__What you should do__.
Your answer must be every line below, repeated exactly.

__Recorded data__.

================================

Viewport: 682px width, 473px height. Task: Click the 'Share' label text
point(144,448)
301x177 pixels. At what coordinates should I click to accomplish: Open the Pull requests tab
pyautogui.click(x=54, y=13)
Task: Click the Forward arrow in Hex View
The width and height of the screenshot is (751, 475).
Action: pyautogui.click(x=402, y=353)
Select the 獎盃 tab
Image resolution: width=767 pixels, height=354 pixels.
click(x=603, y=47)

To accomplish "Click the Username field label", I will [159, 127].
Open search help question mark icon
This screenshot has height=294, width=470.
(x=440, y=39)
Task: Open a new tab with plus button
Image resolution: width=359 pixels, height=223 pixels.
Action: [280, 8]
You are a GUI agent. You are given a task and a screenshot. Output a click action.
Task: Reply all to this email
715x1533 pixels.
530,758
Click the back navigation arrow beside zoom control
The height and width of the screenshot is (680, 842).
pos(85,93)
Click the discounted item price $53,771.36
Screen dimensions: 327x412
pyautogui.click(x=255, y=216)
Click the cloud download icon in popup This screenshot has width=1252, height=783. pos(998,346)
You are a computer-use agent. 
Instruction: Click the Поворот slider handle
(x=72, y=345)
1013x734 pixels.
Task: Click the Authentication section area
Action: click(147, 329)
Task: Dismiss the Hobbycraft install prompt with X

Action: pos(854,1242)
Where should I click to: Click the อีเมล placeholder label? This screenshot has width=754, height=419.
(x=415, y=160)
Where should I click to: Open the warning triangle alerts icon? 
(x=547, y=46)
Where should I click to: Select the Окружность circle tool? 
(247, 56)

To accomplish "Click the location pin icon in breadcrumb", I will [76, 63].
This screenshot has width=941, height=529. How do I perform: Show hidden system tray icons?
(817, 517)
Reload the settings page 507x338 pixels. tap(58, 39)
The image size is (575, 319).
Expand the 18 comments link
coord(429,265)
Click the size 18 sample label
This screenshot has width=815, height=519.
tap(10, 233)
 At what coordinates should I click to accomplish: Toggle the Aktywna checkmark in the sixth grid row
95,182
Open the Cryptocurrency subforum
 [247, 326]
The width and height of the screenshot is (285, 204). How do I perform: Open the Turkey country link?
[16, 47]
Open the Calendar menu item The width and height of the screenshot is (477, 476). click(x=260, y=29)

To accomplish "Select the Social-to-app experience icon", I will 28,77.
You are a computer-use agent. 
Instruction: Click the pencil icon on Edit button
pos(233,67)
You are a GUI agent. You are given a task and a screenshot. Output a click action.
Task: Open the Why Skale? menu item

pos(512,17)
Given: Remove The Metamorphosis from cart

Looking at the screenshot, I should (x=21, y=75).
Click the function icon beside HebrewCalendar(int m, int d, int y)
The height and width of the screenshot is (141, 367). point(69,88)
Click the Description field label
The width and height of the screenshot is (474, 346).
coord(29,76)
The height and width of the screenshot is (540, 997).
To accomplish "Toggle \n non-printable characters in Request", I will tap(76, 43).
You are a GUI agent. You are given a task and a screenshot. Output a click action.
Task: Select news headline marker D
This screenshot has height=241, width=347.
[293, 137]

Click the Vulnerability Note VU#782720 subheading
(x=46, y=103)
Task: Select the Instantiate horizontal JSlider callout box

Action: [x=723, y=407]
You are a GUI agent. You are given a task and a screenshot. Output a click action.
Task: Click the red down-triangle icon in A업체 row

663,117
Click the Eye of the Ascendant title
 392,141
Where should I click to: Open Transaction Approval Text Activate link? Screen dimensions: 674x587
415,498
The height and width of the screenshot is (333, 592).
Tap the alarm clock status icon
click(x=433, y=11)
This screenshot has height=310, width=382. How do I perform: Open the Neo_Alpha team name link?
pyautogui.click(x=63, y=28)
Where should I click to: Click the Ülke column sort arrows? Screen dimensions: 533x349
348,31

================================

__Solved problem__.
Viewport: 682px width, 473px height. Task: Click the 'Share' label text
point(144,448)
301x177 pixels. At what coordinates should I click to accomplish: Open the Pull requests tab
pyautogui.click(x=54, y=13)
Task: Click the Forward arrow in Hex View
The width and height of the screenshot is (751, 475).
Action: pyautogui.click(x=402, y=353)
Select the 獎盃 tab
Image resolution: width=767 pixels, height=354 pixels.
click(x=603, y=47)

To accomplish "Click the Username field label", I will [159, 127].
Open search help question mark icon
This screenshot has height=294, width=470.
(x=440, y=39)
Task: Open a new tab with plus button
Image resolution: width=359 pixels, height=223 pixels.
Action: [280, 8]
You are a GUI agent. You are given a task and a screenshot. Output a click action.
Task: Reply all to this email
715x1533 pixels.
530,758
Click the back navigation arrow beside zoom control
The height and width of the screenshot is (680, 842).
pos(85,93)
Click the discounted item price $53,771.36
Screen dimensions: 327x412
pyautogui.click(x=255, y=216)
Click the cloud download icon in popup This screenshot has width=1252, height=783. pos(998,346)
You are a computer-use agent. 
Instruction: Click the Поворот slider handle
(x=72, y=345)
1013x734 pixels.
Task: Click the Authentication section area
Action: click(147, 329)
Task: Dismiss the Hobbycraft install prompt with X

Action: pos(854,1242)
Where should I click to: Click the อีเมล placeholder label? This screenshot has width=754, height=419.
(x=415, y=160)
Where should I click to: Open the warning triangle alerts icon? 
(x=547, y=46)
Where should I click to: Select the Окружность circle tool? 
(247, 56)

To accomplish "Click the location pin icon in breadcrumb", I will [76, 63].
This screenshot has width=941, height=529. How do I perform: Show hidden system tray icons?
(817, 517)
Reload the settings page 507x338 pixels. tap(58, 39)
The image size is (575, 319).
Expand the 18 comments link
coord(429,265)
Click the size 18 sample label
This screenshot has width=815, height=519.
tap(10, 233)
 At what coordinates should I click to accomplish: Toggle the Aktywna checkmark in the sixth grid row
95,182
Open the Cryptocurrency subforum
 [247, 326]
The width and height of the screenshot is (285, 204). How do I perform: Open the Turkey country link?
[16, 47]
Open the Calendar menu item The width and height of the screenshot is (477, 476). click(x=260, y=29)

To accomplish "Select the Social-to-app experience icon", I will 28,77.
You are a computer-use agent. 
Instruction: Click the pencil icon on Edit button
pos(233,67)
You are a GUI agent. You are given a task and a screenshot. Output a click action.
Task: Open the Why Skale? menu item

pos(512,17)
Given: Remove The Metamorphosis from cart

Looking at the screenshot, I should (x=21, y=75).
Click the function icon beside HebrewCalendar(int m, int d, int y)
The height and width of the screenshot is (141, 367). point(69,88)
Click the Description field label
The width and height of the screenshot is (474, 346).
coord(29,76)
The height and width of the screenshot is (540, 997).
To accomplish "Toggle \n non-printable characters in Request", I will tap(76, 43).
You are a GUI agent. You are given a task and a screenshot. Output a click action.
Task: Select news headline marker D
This screenshot has height=241, width=347.
[293, 137]

Click the Vulnerability Note VU#782720 subheading
(x=46, y=103)
Task: Select the Instantiate horizontal JSlider callout box

Action: [x=723, y=407]
You are a GUI agent. You are given a task and a screenshot. Output a click action.
Task: Click the red down-triangle icon in A업체 row

663,117
Click the Eye of the Ascendant title
 392,141
Where should I click to: Open Transaction Approval Text Activate link? Screen dimensions: 674x587
415,498
The height and width of the screenshot is (333, 592).
Tap the alarm clock status icon
click(x=433, y=11)
This screenshot has height=310, width=382. How do I perform: Open the Neo_Alpha team name link?
pyautogui.click(x=63, y=28)
Where should I click to: Click the Ülke column sort arrows? Screen dimensions: 533x349
348,31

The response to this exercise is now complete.